Aide’s 2010 indictment became public, personal test
Howard chose to stand by Toomajian
MALDEN - Mayor Richard C. Howard had to weigh public accountability against personal loyalty when his top aide, Charles Toomajian, was indicted by a state grand jury a year ago on theft and embezzlement charges related to his private law practice, totaling more than $3 million, as part of a sweeping crime ring linked to organized crime.
Howard said he was “as shocked as anybody’’ over the “very serious’’ charges against Toomajian, his friend for 30 years.
“I really felt a sense of disbelief,’’ Howard said during an interview at his City Hall office. “How could he be, in any way, associated with this well-organized, violent crime that was in place for a period of time, during which he’s working in my office every day of the week?’’
Howard decided to keep Toomajian, his special assistant since 2008.
“It was an extremely hard decision,’’ Howard said. “I had to make sure that my loyalty didn’t cloud my judgment. I think, for a lot of people, the instant reaction [to the allegations] would be ‘Hey, you’re out of here. You can’t be associated with me.’ But I felt I had to step back and talk to him. . . . After doing so, I felt pretty comfortable with the fact that he was not part of any so-called organized crime.’’
Toomajian is also a lawyer with a private practice in Malden. A year ago, he was accused of being an accessory after the fact in a criminal enterprise involving drug trafficking, gambling, loan sharking, and home invasion.

○ ○ ○ ○ ○ ○ ○

- _WHAT THIS EXERCISE ASKS_:
• a. In the article about the Malden mayor, since what year had Charles Toomajian served as Howard's special assistant?
• b. Repeat the passage of the article on the Malden mayor from "Aide’s 2010 indictment" up to and including "to organized crime.".
The records below come from a separate source and are not part of the article.

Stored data
○ ○ ○ ○ ○ ○ ○

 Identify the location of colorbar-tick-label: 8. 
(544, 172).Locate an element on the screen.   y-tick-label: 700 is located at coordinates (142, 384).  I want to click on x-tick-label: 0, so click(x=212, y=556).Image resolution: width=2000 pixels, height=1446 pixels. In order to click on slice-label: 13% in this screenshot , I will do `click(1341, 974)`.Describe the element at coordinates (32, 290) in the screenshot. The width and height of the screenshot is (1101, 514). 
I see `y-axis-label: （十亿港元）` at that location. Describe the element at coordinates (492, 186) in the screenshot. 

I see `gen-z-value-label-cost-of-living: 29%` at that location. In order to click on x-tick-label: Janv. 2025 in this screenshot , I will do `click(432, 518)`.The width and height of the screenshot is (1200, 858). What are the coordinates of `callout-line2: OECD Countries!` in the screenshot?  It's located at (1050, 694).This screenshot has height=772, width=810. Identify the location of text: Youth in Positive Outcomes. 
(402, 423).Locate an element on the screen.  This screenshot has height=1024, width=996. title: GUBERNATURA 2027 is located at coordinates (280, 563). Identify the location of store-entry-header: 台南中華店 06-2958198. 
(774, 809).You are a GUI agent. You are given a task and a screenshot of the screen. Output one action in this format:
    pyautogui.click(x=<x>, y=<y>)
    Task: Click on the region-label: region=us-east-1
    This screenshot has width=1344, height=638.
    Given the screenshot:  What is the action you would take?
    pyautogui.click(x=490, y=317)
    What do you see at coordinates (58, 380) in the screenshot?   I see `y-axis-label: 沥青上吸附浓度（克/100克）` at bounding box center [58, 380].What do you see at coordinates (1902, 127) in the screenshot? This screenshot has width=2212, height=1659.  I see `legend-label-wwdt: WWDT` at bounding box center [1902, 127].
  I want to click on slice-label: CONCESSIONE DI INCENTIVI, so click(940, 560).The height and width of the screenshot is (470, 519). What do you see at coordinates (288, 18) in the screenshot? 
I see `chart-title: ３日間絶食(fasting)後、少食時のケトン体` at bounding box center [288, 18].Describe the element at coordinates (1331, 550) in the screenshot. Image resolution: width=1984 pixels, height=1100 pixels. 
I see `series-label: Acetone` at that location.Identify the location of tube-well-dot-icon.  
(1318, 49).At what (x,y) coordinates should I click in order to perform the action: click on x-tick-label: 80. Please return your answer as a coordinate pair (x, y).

○ ○ ○ ○ ○ ○ ○

- _ANSWERS BY ITEM_:
• a. Since 2008.

• b.
Aide’s 2010 indictment became public, personal test
Howard chose to stand by Toomajian
MALDEN - Mayor Richard C. Howard had to weigh public accountability against personal loyalty when his top aide, Charles Toomajian, was indicted by a state grand jury a year ago on theft and embezzlement charges related to his private law practice, totaling more than $3 million, as part of a sweeping crime ring linked to organized crime.